DESNA is a New York based name, someone who grew up on the NYC techno scene, learned the ropes herself and taken her career worldwide as a result. A former Output New York resident (among others) and one of DJ Mag’s emerging acts to watch in 2019, DESNA continues to prove she is a force to be reckoned with when it comes to her craft, inspired by science and psychology, her creations transcend music alone.
This upcoming weekend (Nov 19-20) she’s prepping for the first major show of 2021, and playing host to the global techno mecca of Time Warp, in partnership with Teksupport. As one of the international techno scene’s premiere events that has been happening in Germany since 1994, DESNA will join a who’s who of selectors, including Ricardo Villalobos, Nina Kraviz, Ame, Seth Troxler, Jamie Jones. We got in touch with DESNA to get her thoughts on the event, her forthcoming turn in the DJ booth, and her very own take on techno.
WWD: Thanks for joining us here today DESNA, you must be quite busy getting ready for this weekend. Tell us, as a NYC local, what does performing at Time Warp mean to you?
I’m certainly very excited to play after this very long pandemic. And while it isn’t my first gig back it is my first MAJOR gig back playing. I just can’t wait to feel that kind of energy exchange again!
WWD: When you compare Time Warp to the rest of the NYC music scene, what stands out about it, sets it apart?
Well, it’s a very honorable name across the globe and playing it is a very notable accomplishment. It’s one of those “check” events where you get to say “I played that” and people know what it is even if they don’t listen to techno so I’d say that above our venues here.
WWD: This is your first time playing at the event in NYC, and is one of the biggest events to come to the city since before the pandemic started. How have you been preparing to get back in the dj booth?
I’ve been working on this set little by little every day for a couple weeks. When I try to put an entire set together at once, it can sometimes not be felt through as much. I plan to make this one count so I really can’t wait to be on a stage of this size playing for thousands of people!
WWD: You were previously a resident at Output before it sadly closed its doors. Pre-pandemic, what were some of your other local haunts? Are you back in those spaces or have you seen a visible shift in the NY underground scene?
Verboten was where I got my real start and a lot of practice playing for crowds. I also frequented House of Yes before I went full on techno.
WWD: More recently, you’ve been known to create using solfeggio frequencies. Can you explain what these unique tones are and how you came to incorporate them in your music?
This idea starts out a little sad because I got the idea from watching my step father battle terminal cancer. A doctor told him to listen to certain frequencies at home to help with his sickness and that it may help him. I got really obsessed with healing frequencies and spent months researching them and the science behind it.
WWD: By adopting these spiritual sounds do you think the way you create and your personal musical journey has changed at all?
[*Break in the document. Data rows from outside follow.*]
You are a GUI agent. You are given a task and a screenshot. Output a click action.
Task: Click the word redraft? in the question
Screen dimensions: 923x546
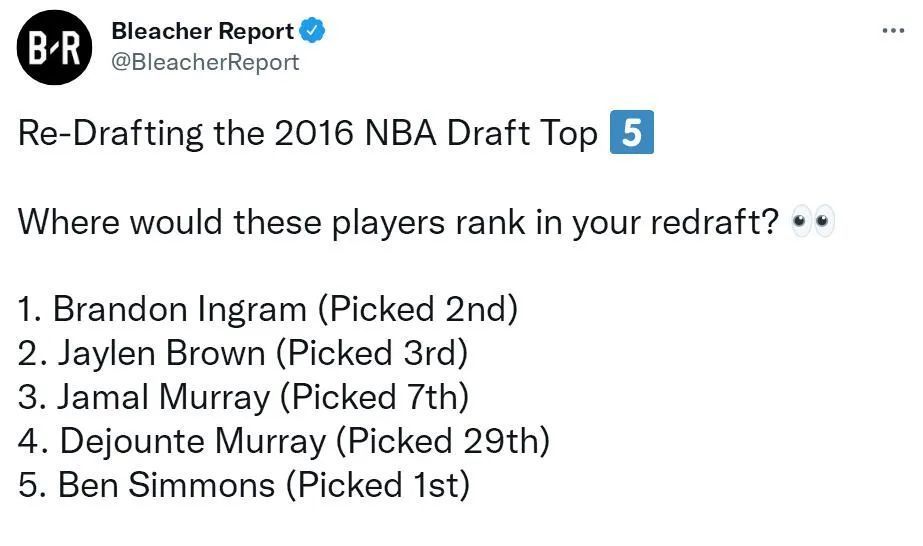[714, 222]
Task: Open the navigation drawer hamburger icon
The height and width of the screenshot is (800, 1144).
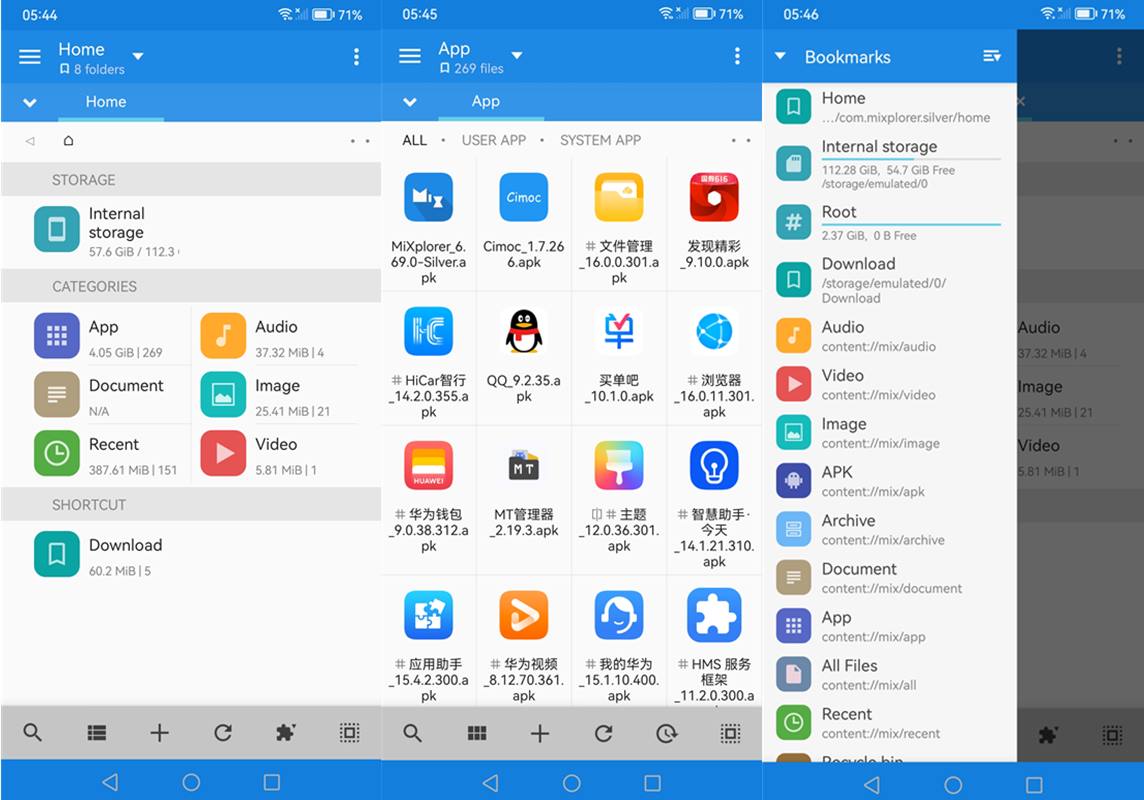Action: (29, 56)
Yes it absolutely has! I have a real vision now of where I want to go with my sound. Eventually, there will be visuals and an entire show around this music so it’s cool to now know where I want to go as an artist and why I want it. Before, I enjoyed making and playing music but it was still a challenge to know where I see myself in 5 years etc.
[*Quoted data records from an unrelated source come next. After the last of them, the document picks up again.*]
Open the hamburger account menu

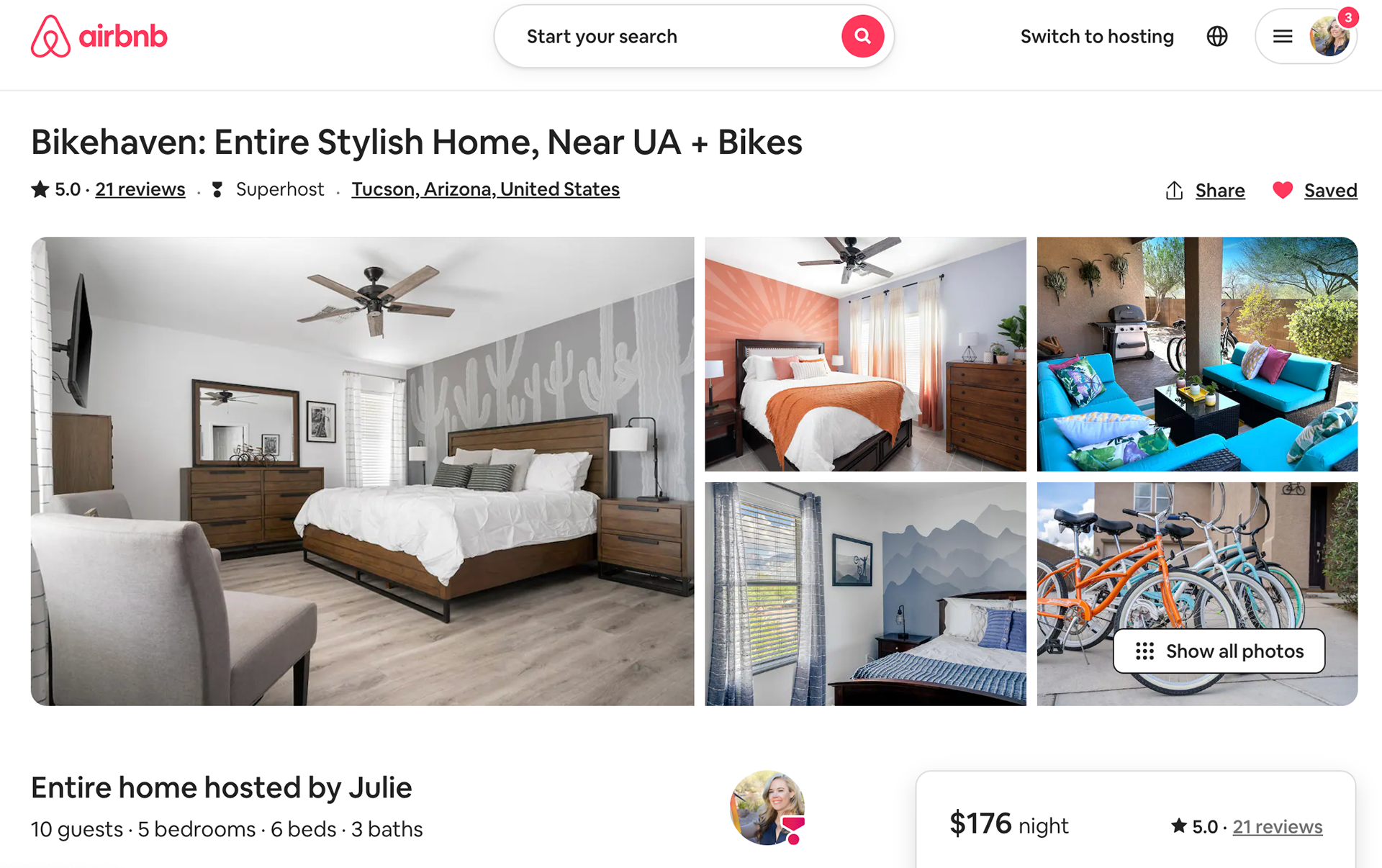coord(1282,36)
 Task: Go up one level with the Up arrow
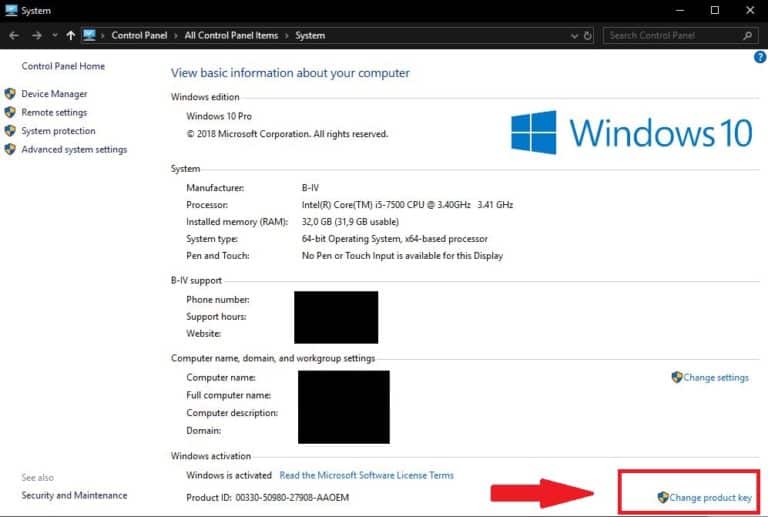[x=70, y=35]
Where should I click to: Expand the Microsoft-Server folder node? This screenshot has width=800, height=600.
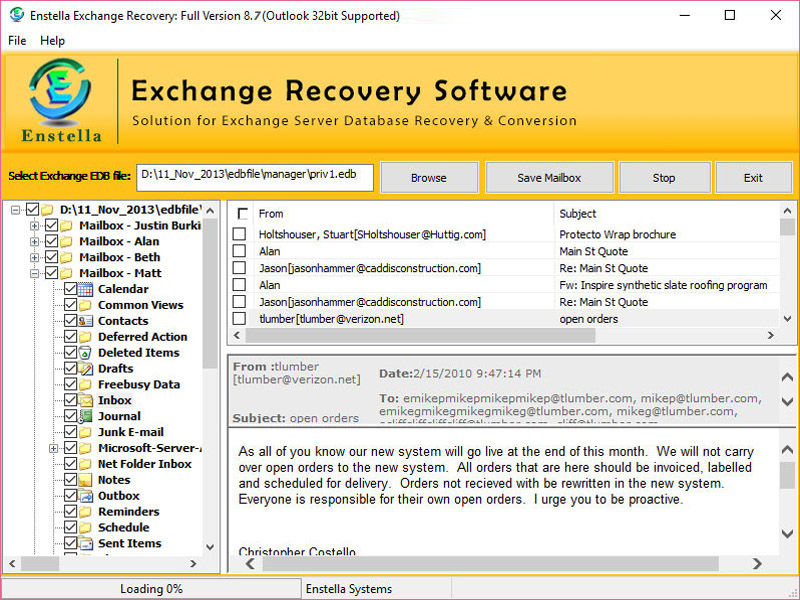tap(53, 449)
WWD: What do you think is the benefit of combining spirituality and music, how do those interests cross over and how does that come across in your live show?
It doesn’t even have to be called spiritual even though for me, it is spiritual. I am working with Hz proven to benefit your DNA. It’s science based which I think makes this even a cooler project. I just want to add value to what has already been done. I wanted to be known for something that no one has really done in techno before while also benefiting the audience.
WWD: Where did your musical influences stem from? How did you find yourself in this career?
I was a child singer. I sang in opera’s and did background vocals for a rock band (Warrant) on Columbia Records. Music has always enticed me and has come naturally. I think we all have gifts that come more naturally than other things and that’s probably what you should pursue.
WWD: If you weren’t following a path in music, where do you think you’d be?
Hmmm. I would probably have pursued a career in motivational public speaking.
WWD: Are there any songs you were listening to/spinning at home that you were excited to play for a live audience and might be bringing out this weekend?
Sooooooo many tracks I have never played out yes! I am particularly loving this one track by Regent called Passing Ceres.
WWD: Really appreciate you chatting with us, any last words?
Thank you for having me. I love talking about this frequency concept and I hope that it may inspire other producers to think about how they are creating their music and how it can benefit others.